◆ **AVAILABLE RECORDS**
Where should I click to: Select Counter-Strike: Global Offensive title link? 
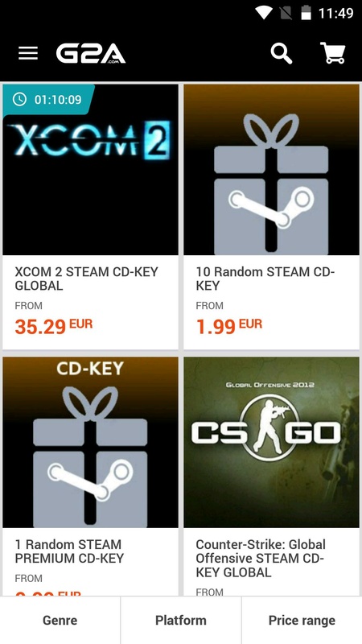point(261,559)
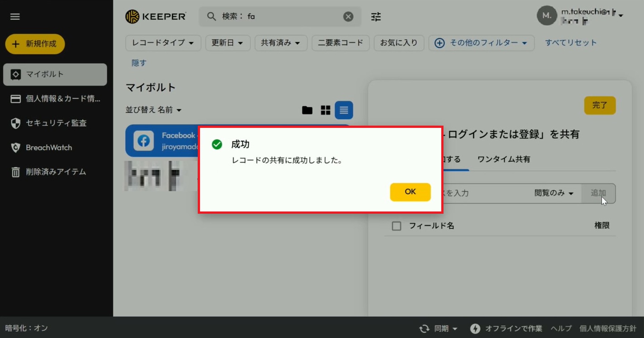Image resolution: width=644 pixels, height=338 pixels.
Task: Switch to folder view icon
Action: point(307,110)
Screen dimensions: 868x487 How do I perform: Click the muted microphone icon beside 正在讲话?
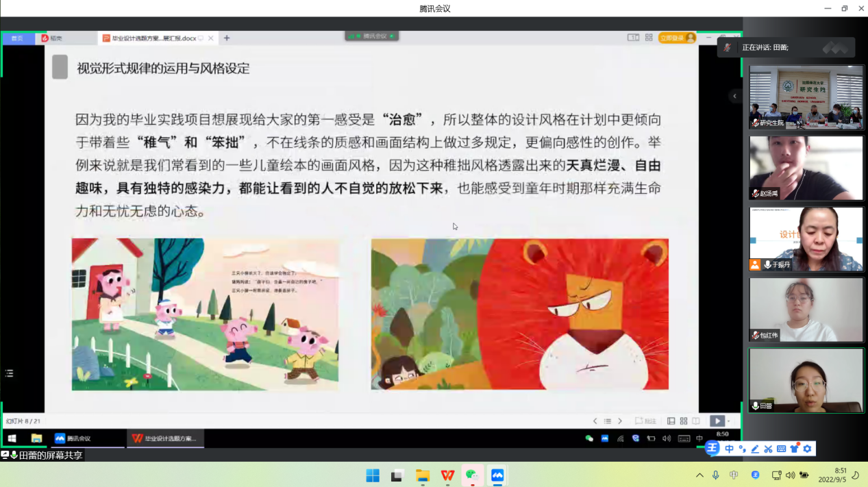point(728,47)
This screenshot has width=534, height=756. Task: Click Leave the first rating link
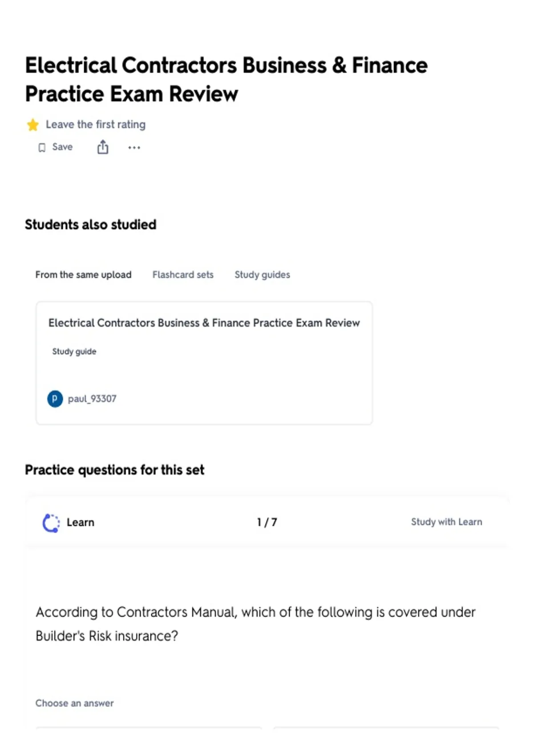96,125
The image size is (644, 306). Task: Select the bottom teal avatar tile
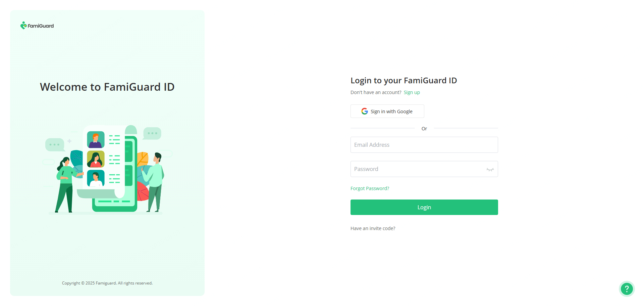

◆ **WHAT THIS TASK INVOLVES**
Give the listing above again in its entirety, exactly as written and free of images.

◆ **OUTPUT FOR THIS EXERCISE**
Where should I click to: Select Counter-Strike: Global Offensive title link? 
point(261,559)
Image resolution: width=644 pixels, height=338 pixels.
Task: Switch to folder view icon
Action: point(307,110)
Screen dimensions: 868x487 How do I perform: Click the muted microphone icon beside 正在讲话?
point(728,47)
This screenshot has width=534, height=756. Task: Click Leave the first rating link
96,125
The image size is (644, 306). Task: Select the bottom teal avatar tile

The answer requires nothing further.